Unanständige Mogelpackung
Ein großes Ding, so nennt Bundesumweltministerin Svenja Schulze ihre Lösung des Dieselstreits. Sie liegt falsch: Der Kompromiss ist eine Mogelpackung, eine Einigung mit einem einzigen Ziel: den Konflikt vor den Landtagswahlen in Bayern und Hessen politisch zu entschärfen. Umtauschprämien als Ausweg zu verkaufen, ist unanständig, denn Rabatte, Sonderangebote und Nachlässe gehören seit jeher zum Geschäft der Autoindustrie. Die Händler werden neue Prämien mit alten Rabatten verrechnen, so dass der Vorteil der Verbraucher viel geringer ausfällt, als es den Anschein hat. Zudem wird dieses Modell Autofahrer nicht vor finanziellem Schaden bewahren, denn der Restwert des Altautos wird auch mit der Prämie nicht für ein neues reichen.
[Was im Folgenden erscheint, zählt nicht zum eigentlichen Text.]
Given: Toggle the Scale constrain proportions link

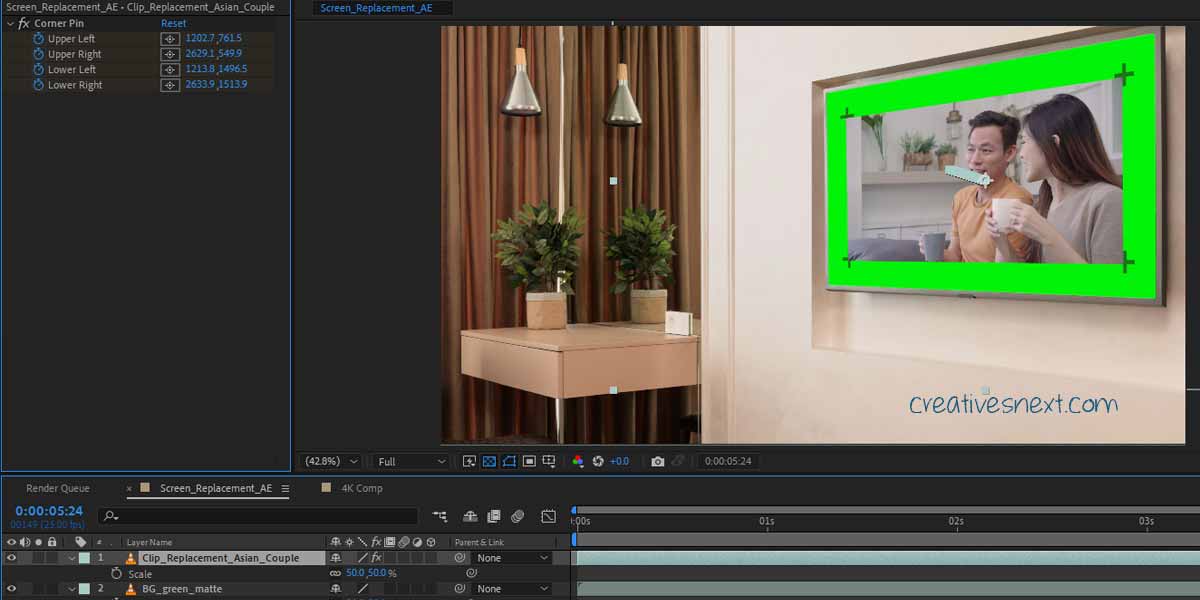Looking at the screenshot, I should [x=335, y=574].

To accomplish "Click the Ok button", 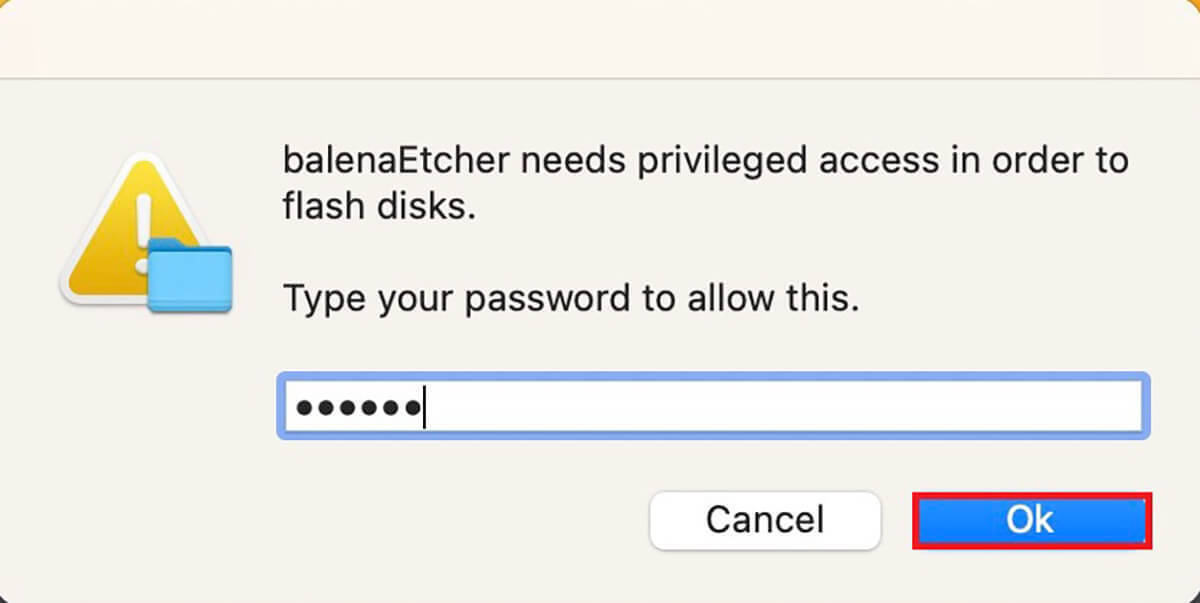I will (x=1031, y=520).
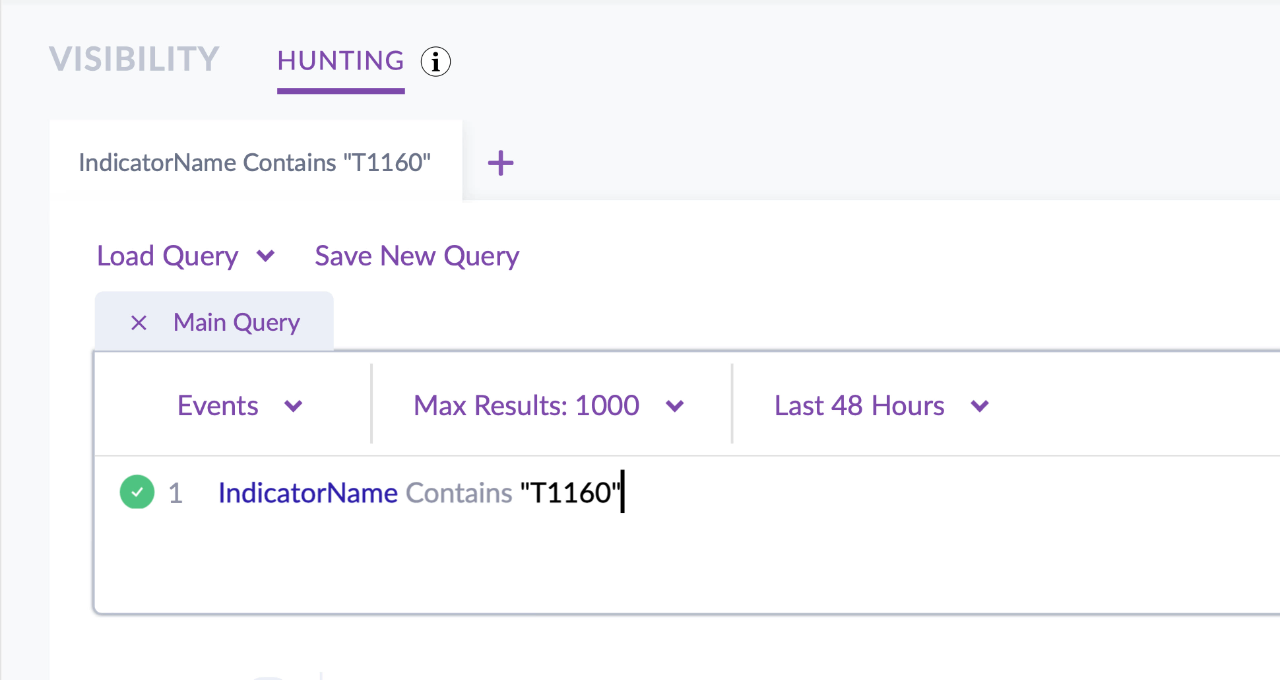Click the chevron next to Load Query
This screenshot has width=1280, height=680.
[265, 256]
Völlig unklar ist, wie die technische Nachrüstung funktionieren soll. Die Hersteller lehnen sie mehrheitlich ab. Bundesverkehrsminister Andreas Scheuer plant Gespräche über den Rahmen nachträglicher Einbauten, die – und das weiß er genau – nicht par ordre du mufti erlassen werden können. Denn die Dieselautos jenseits des VW-Betrugs sind ordnungsgemäß zugelassen, eine Änderung der Motorstruktur würde die Typengenehmigung zum Erlöschen bringen. Die rückwirkende Änderung von Gesetzen ist nicht möglich. Nun rächt es sich, dass Scheuers Vorgänger die Konzerne jahrzehntelang vor den strengen EURegeln geschützt haben.
Außerdem schafft die Idee, dass nur die Verbraucher der 14 am stärksten belasteten Städte das Prämienund Nachrüstungsangebot in Anspruch nehmen dürfen ein Zweiklassenrecht. Warum wird einem Verbraucher aus dem Schwarzwald oder Oberschwaben die Wertminderung seines Dieselautos nicht ersetzt? Ganz abgesehen von der Frage, wie die Polizei dies ohne blaue Plakette überhaupt kontrollieren soll.
Schulze und Scheuer wissen, dass ihr Konzept so gut wie nichts löst. Die Umweltministerin hat das auch zugegeben, indem sie angedeutet hat, dass trotz der jetzt vorgestellten Maßnahmen Fahrverbote nicht zu vermeiden sind.